Words and images by Chris Slater
Rivers are a great place to sulk, especially as a kid. It’s not so much the gift of perspective, it’s the colossal indifference to your issues that I like. Rivers don’t care much for the past, particularly yours. They hide ugly secrets in tombs of mud and silt, and the lost ports of the River Wyre are proof of this.
Around the back of my parents’ house runs a tiny stream called the Lucas Flash. I still dare myself to cross it via a thin, rusty water pipe, partly to see if I still can, but mostly in case any of my old mates are watching somewhere. The forfeit for non-compliance with the crossing rule involves a childish act in the retirement home window. Without any formal dissolution, I can only presume this ancient law is still in force and recently I even did it in a suit. I am 33 by the way.
From the other side of the Flash, you can follow it down Breck hill, across the golf course, under the roundabout and into the spectral pulse of Skipool Creek.
It’s a weird place, where wooden boats die for amateur photographers, condemned to matchstick jetties by perishing ropes. It always looks the same here, a bleak, metallic panorama, with a purple buzz on its periphery which distorts colour like a knackered TV and filters the long grass into neon greens. Muddy, rarely navigable and always silent. A place for whispers and a home for Boggarts.
This is where the rotting hulk of Good Hope was abandoned. An old shrimper they say once made it to Australia and back. As a teenager I obsessed over it. I sat here during that nineties solar eclipse, eating squares, smoking regal blue and wondering if the world would end. I even tried to get a small mob together to buy it for just £30 each back in 1997. On the initial viewing I stood on the splintered hull like a western medicine man and invited my teenage investors on board, one of whose legs went straight through the decking, gashing it and exposing the shin bone. It was her last chance of salvation and she blew it. Now we just watch each other grow older, with decreasing prospect of rescue.

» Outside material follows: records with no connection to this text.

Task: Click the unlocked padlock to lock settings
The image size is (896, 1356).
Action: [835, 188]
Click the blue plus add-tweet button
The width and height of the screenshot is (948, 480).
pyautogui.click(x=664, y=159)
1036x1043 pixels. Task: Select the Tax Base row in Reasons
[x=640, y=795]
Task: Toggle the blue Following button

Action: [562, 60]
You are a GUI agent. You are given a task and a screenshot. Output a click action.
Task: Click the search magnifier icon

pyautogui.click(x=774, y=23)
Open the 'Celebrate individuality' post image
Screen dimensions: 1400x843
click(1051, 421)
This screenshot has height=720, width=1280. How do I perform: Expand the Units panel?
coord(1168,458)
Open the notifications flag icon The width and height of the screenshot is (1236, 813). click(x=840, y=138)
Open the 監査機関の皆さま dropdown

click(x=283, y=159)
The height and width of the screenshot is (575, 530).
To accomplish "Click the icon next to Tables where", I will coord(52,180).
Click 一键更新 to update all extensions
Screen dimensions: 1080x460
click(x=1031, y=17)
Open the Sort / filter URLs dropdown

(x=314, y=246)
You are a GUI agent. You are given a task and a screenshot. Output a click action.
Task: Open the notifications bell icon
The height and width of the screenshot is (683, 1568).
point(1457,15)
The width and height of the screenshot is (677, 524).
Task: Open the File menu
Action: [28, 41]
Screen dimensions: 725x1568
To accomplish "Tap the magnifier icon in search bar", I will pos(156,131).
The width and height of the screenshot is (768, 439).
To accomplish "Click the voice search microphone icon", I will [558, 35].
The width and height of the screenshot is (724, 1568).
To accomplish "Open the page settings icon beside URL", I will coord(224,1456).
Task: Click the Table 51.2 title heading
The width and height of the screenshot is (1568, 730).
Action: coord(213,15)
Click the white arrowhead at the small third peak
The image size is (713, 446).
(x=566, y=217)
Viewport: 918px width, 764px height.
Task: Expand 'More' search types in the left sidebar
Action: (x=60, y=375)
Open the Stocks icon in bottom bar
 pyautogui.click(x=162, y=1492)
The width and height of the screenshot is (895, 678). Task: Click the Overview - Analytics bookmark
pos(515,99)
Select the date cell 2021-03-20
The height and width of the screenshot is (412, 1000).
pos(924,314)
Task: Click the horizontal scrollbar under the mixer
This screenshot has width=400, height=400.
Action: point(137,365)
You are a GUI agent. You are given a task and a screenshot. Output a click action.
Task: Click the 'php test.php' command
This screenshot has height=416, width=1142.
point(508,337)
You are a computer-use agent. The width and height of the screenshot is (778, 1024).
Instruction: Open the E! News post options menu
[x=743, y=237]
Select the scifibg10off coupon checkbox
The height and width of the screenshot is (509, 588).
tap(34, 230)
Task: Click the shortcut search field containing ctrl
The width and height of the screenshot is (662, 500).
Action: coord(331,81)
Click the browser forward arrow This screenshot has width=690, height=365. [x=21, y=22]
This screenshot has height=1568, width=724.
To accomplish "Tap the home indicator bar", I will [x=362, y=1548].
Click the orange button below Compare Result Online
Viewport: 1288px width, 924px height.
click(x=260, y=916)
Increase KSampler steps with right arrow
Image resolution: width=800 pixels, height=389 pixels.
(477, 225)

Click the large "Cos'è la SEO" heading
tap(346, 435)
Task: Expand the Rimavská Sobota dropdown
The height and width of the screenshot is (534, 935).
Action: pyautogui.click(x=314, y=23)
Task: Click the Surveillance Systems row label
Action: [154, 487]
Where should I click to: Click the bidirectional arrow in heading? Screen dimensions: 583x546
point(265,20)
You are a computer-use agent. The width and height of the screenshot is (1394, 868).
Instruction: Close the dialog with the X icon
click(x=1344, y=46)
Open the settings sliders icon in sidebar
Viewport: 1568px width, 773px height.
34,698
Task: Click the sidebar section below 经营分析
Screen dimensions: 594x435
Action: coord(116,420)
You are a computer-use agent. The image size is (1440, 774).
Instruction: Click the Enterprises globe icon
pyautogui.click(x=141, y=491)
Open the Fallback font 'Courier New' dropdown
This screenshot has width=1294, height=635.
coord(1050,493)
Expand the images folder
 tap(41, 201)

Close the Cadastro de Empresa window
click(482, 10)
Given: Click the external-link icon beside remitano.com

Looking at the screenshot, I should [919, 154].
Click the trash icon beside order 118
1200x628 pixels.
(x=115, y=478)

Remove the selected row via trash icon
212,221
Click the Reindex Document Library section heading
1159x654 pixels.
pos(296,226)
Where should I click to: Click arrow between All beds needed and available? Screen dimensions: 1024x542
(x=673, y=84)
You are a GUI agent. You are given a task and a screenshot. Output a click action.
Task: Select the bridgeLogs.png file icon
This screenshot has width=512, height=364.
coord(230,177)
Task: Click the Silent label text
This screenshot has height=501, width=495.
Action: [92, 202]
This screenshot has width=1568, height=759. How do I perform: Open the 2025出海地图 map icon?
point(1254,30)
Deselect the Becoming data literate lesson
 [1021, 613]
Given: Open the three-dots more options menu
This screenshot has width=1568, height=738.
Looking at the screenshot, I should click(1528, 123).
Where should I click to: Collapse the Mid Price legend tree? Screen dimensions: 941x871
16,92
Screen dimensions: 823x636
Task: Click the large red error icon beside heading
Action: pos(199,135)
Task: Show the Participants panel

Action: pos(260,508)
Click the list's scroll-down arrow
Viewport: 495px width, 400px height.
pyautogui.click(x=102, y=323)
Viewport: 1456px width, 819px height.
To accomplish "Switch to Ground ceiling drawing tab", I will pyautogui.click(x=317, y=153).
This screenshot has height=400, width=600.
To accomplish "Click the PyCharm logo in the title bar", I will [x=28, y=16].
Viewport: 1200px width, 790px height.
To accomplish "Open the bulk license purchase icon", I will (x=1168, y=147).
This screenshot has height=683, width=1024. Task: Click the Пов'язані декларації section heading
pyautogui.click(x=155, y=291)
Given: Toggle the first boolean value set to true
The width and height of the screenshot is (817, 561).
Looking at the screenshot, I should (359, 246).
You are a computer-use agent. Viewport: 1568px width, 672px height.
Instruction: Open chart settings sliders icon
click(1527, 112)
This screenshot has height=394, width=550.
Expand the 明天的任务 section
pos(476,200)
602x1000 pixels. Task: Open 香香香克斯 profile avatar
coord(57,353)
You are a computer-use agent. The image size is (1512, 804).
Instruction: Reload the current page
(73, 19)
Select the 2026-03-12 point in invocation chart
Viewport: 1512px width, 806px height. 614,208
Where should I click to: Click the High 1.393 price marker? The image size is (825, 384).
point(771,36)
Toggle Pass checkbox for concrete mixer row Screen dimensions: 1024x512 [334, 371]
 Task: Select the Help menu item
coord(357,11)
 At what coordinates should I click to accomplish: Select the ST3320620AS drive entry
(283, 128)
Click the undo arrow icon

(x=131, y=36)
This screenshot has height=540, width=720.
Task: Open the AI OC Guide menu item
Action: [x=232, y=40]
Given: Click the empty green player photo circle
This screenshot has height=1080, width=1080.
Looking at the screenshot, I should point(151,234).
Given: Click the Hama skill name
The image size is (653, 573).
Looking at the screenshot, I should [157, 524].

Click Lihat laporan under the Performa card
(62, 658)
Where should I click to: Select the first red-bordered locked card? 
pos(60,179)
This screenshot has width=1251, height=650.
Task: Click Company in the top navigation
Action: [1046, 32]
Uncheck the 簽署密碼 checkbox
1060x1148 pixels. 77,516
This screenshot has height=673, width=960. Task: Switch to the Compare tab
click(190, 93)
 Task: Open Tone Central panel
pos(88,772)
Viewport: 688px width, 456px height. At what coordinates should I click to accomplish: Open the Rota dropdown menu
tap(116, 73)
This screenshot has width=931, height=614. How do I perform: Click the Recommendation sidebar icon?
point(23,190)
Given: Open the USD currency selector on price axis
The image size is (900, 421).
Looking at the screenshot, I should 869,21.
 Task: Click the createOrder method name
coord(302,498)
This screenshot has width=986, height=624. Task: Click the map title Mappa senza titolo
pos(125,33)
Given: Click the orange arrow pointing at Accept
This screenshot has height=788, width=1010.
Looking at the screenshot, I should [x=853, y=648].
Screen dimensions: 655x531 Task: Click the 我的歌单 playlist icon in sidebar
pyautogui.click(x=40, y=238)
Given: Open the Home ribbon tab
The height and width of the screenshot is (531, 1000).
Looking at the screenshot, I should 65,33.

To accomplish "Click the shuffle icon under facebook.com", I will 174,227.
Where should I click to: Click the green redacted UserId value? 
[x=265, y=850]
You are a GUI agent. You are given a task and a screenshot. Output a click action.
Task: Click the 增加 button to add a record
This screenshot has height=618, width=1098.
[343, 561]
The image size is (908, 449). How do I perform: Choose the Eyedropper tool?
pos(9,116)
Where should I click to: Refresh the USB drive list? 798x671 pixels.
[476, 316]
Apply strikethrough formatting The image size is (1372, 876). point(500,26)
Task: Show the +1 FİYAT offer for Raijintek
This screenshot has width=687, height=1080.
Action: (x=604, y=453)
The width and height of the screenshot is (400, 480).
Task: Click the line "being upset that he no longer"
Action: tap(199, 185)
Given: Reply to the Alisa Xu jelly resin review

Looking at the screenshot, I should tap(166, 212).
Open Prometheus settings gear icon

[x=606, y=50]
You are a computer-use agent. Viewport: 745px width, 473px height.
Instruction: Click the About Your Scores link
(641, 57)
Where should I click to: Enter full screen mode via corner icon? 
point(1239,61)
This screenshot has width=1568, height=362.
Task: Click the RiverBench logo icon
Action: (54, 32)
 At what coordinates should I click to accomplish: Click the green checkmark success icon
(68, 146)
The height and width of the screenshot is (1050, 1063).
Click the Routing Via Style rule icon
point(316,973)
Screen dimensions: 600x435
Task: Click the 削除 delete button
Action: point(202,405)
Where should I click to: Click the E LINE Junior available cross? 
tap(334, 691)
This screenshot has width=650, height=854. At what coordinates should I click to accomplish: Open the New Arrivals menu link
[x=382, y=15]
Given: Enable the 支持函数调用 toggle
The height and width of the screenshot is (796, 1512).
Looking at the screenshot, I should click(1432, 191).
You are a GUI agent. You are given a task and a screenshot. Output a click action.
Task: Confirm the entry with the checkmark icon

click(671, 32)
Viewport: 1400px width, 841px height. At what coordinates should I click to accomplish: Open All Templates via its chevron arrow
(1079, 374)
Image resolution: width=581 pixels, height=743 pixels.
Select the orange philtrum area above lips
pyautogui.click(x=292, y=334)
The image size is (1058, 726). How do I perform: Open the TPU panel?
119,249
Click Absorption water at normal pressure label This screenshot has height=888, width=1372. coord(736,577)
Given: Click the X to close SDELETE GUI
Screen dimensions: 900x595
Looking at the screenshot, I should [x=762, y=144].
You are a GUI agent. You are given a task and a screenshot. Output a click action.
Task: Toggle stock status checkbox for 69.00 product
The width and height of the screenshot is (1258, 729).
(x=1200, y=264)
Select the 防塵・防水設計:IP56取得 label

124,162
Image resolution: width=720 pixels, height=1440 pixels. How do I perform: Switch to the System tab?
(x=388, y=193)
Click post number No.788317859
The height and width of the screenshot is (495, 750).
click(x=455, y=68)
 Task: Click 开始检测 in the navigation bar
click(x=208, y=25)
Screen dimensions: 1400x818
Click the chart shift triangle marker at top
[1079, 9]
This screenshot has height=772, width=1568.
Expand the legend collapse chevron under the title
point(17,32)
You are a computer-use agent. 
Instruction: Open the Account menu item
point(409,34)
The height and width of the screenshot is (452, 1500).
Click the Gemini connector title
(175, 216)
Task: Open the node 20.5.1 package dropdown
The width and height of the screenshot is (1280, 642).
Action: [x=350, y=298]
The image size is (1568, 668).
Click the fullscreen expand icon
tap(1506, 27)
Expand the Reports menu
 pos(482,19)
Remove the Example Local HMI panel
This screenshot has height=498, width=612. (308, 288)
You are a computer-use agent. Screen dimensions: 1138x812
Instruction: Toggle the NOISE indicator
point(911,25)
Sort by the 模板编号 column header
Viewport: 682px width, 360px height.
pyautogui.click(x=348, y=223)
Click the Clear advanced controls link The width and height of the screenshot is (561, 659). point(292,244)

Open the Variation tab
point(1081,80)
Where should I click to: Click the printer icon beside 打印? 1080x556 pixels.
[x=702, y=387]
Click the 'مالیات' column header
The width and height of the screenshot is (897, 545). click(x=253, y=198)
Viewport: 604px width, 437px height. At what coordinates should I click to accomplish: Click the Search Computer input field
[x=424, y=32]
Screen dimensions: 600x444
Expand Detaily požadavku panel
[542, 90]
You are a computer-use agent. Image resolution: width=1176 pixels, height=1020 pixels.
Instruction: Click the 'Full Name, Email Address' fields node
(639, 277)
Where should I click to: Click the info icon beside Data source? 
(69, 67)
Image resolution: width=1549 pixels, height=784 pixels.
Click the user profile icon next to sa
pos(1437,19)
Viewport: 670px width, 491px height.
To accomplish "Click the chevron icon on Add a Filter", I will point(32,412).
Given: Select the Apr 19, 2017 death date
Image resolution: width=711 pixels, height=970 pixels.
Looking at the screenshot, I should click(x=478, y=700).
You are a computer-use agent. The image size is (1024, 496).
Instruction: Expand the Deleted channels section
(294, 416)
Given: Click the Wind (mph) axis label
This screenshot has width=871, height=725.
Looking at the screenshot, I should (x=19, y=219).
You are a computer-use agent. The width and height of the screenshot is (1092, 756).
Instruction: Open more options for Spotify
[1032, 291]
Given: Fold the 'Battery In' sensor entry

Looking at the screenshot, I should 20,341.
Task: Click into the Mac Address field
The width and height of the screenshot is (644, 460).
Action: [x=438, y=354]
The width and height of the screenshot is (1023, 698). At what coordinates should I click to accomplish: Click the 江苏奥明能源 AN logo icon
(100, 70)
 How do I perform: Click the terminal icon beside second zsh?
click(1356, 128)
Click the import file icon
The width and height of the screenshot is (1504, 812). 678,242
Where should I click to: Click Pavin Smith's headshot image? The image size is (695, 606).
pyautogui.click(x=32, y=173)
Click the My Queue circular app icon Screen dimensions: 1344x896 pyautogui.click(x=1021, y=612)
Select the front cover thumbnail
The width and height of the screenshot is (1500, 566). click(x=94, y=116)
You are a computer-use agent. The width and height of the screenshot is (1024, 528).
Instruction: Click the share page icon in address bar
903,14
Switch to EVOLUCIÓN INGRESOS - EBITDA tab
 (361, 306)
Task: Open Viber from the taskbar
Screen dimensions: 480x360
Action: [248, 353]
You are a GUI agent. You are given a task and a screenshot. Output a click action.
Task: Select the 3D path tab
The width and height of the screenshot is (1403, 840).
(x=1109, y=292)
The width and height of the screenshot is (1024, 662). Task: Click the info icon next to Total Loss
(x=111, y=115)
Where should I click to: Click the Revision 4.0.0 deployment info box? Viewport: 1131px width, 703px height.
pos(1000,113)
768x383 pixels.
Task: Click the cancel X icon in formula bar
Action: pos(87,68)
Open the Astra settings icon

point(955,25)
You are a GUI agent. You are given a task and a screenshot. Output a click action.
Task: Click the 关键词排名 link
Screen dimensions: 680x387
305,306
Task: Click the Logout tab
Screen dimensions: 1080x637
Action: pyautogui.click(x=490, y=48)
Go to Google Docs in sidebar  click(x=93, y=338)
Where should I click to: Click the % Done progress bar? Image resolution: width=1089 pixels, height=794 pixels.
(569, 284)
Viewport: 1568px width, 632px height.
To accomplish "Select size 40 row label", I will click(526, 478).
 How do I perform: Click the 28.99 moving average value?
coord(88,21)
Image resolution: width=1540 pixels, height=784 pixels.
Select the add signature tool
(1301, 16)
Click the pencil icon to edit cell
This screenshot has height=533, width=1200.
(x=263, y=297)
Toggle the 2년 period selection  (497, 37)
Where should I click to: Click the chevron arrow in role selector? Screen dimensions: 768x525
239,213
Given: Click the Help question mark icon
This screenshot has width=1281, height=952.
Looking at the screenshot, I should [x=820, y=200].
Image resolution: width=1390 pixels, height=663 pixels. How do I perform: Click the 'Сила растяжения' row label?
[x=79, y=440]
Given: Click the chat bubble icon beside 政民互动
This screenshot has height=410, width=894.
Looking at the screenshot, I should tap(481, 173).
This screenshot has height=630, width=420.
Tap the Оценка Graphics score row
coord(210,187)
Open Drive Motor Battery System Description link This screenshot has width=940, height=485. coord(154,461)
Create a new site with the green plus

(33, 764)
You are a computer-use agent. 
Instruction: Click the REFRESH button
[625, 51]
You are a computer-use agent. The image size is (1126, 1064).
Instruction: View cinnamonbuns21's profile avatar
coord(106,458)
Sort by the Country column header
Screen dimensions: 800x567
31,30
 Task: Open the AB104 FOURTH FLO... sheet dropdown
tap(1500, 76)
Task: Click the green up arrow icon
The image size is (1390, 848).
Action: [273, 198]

Apart from the discovery of 12,000 year old local hero Horace The Elk (we now have a ‘spoonies pub named in his honour – the highest local accolade available) not a lot is known about this place. Recently I had to do a little research on it, and it was like discovering your Granddad is Britain’s oldest stalker (who incidentally does currently live in Skipool Creek).
For a time it was one of the busiest ports in the North of England, and it grew rich on smuggling and contraband in the lawless isolation of the Fylde coast. Vessels were unloaded from the territories of the new world, flax and tallow from Russia, African fertiliser, and from Jamaica came rum, tobacco and sugar. In turn we exported a twisted cargo of Lancashire cheese and, shamefully, African slaves. A forgotten stain on the town that has never been recognised as many of the paper records were lost, almost in collusion with the River Wyre’s eradication of any physical evidence.
With the maritime activity came heavy industry, ‘Tomlinson’s Animal Feed’ warehouse and ‘Silcocks Bone Mill’ were located on the site of the present 1970’s yacht club. A busy grind-house, where animal carcasses were crushed into bone powder by drive shafts and mallets, and a factory the workers would never enter alone, as this is where Mr Hornby hung himself. Alone one night, surrounded by death, in a bone mill, on Skipool Creek.
My first teenage job was at the local pub, I’ll not mention the name. Here I peeled endless bags of carrots and endured the steady insults and questionable life counsel from two sweaty, ugly and disturbed cooks. I saw them do things to the food in that kitchen that I never wish to witness again, the ‘backhand wank’ being a particular highlight. This tavern had a very real history of press-ganging local farmers to sea, but personally I remember it for the borderline abuse inside the walk-in-fridge. Beanie had it worse than me, what they did to poor Beanie whilst tied in cling film handcuffs should have put them in jail. Seriously. Eventually I walked out, I couldn’t handle the thought that one day they would make good on their threats of a game of ‘willies’. The owner was petrified I would hit them with another employment tribunal, and even the cooks were quite upset with themselves. Apparently they liked me.